TEXT PASSAGE ▸
----------------
But the interesting thing I realized (interesting to me, at least), leaving the theater humming the song, is that my ability to appreciate conventional art varies dramatically by medium. My taste in books is, with the exception of Dave Barry, almost painfully esoteric. I'm a little less uptight about movies (I liked Armageddon, for example, and Four Weddings and a Funeral is in my top ten), but in general I vastly prefer obscure, shakily-constructed films in which virtually nothing happens. And yet in music, which I care about the most, I am oddly willing to embrace some of the most unashamedly mainstream impulses. I like a fair amount of music that most people would identify as incomprehensible or broken, but I also believe that Alanis and Roxette are brilliant, and I stubbornly cling to the notion that Jewel will have a long and significant career once she fires her image consultants and stops recording glossy, soporific crap. Rick Springfield's album Karma was on my 1999 top-ten list not as a joke, nor as some sort of abstract commentary on the state of modern music, it was there because I heard more than a thousand records last year and thought Karma was better than all but five. It was not innovative at all, but insisting that every individual artwork must innovate is myopic, and resigns art to a drunkard's walk in place of progress. Innovation is an incredibly important force, but so is refinement. The past can be defied, or it can be drawn upon.
And so, although on some level I think In Blue, the third album by the nominally-Irish family band the Corrs, is to music more or less what Bring It On is to movies, formulaic, quite literally unimaginative, and with too many words in the title, Bring It On gets only an apologetic "OK" from me, while In Blue basically gets my heart. The Corrs invented none of this, not the three-chord choruses, not the sparkly studio arrangements, not the pouty, dark-eye-shadow-against-pale-skin expressions in the booklet photos, not the soaring harmonies or the traces of techno inserted only where they're most harmless. They've heard Björk and Sinéad, but they heard Fleetwood Mac and ABBA when they were much more impressionable. The women all wear too much lipstick, nobody has scowled into a wind-machine this faux-seductively since Heart quit trying to hide Ann's weight, and if this is what Irish music sounds like, then Ireland owes a national debt to the Bangles and Shania Twain. And yet, the only thing I find myself unable to decide is which of these songs exemplifies the Corrs' unerring instinct for perfect pop songs most completely.
Simplicity argues for "Breathless", since it's the lead single and the first song on the album. Mutt Lange, Shania's husband, produced and co-wrote it, and it has the characteristic square thump and simple hooks of Shania's singles. Mutt plays some Dolores O'Riordan-ish production tricks with the girls' vocals for the first few seconds, but then backs off and lets them just sing. I suspect adjunct guitarist Anthony Drennan and bassist Keith Duffy account for a disproportionate number of the noises, but if that bothers you, just pretend they're neighborhood kids the Corrs grew up with. Whoever did what, nobody emits a rebel note for the entire 3:25, and the result belongs in the same pop treasury as Jane Wiedlin's "Rush Hour", the Bangles' "Manic Monday" and Roxette's "Sleeping in My Car". The lyrics are sappy and generic, but they plead "Go on, go on, come on leave me breathless" so guilelessly that I can't find any energy to object. Who doesn't want that? If a billion people before you have begged to have their breath taken away, will you keep your lips clamped shut just to be different?
----------------
DATASET ROWS ▸

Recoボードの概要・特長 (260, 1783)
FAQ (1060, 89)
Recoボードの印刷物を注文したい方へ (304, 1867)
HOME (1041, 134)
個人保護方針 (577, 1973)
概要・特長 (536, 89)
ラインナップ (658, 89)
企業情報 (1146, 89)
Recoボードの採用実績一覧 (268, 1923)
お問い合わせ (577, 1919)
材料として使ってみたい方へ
----------------
TASK INSTRUCTIONS ▸
A. Answer these from the music review:
(i) Which Rick Springfield album made the 1999 top-ten list?
(ii) Who produced and co-wrote "Breathless"?
(iii) How long does "Breathless" run?
B. Reproduce all eleven records line for line, with no changes.
The records have no connection to the text.

EXPECTED ANSWERS ▸
A.
(i) Karma
(ii) Mutt Lange
(iii) 3:25

B.
Recoボードの概要・特長 (260, 1783)
FAQ (1060, 89)
Recoボードの印刷物を注文したい方へ (304, 1867)
HOME (1041, 134)
個人保護方針 (577, 1973)
概要・特長 (536, 89)
ラインナップ (658, 89)
企業情報 (1146, 89)
Recoボードの採用実績一覧 (268, 1923)
お問い合わせ (577, 1919)
材料として使ってみたい方へ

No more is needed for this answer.